The report continues: “The 1,118 cases reported thus far in 2012 is the highest number of West Nile virus disease cases reported to CDC through the third week in August since West Nile virus was first detected in the United States in 1999.”
According to the LA Times, Dallas, TX is currently the epicenter of the outbreak and has begun aerial spraying to kill mosquitoes, which can transmit the virus.
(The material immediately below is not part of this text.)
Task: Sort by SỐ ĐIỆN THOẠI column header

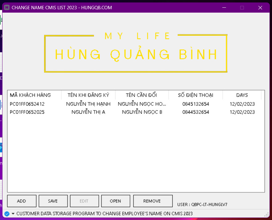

While pets can contract West Nile virus (WNV), the CDC states that only a small number of dogs and cats with WNV have been reported. The symptoms are generally confined to a light fever and lethargy. (Learn more about WNV in dogs and cats.)
There is no WNV vaccine for dogs and cats. But here are some tips from the CDC to decrease the chance anyone in your family will contract West Nile:
- Stay inside (and keep your pets with you) around dawn and dusk when mosquitoes are often most active.
- Install window and door screens to prevent mosquitoes access to your home. Repair any holes in screens.
- Eliminate standing water around your yard where mosquitoes breed.
- Do not use human insect repellent on your pets. Pets’ grooming habits make ingestion probable and the repellent could be toxic. Talk to your vet about what insect repellents for pets might be available.
Remember, mosquitoes transmit WNV. Pets cannot spread the virus to humans and it is unlikely that they can spread it to each other, so that’s one less thing for you to worry about.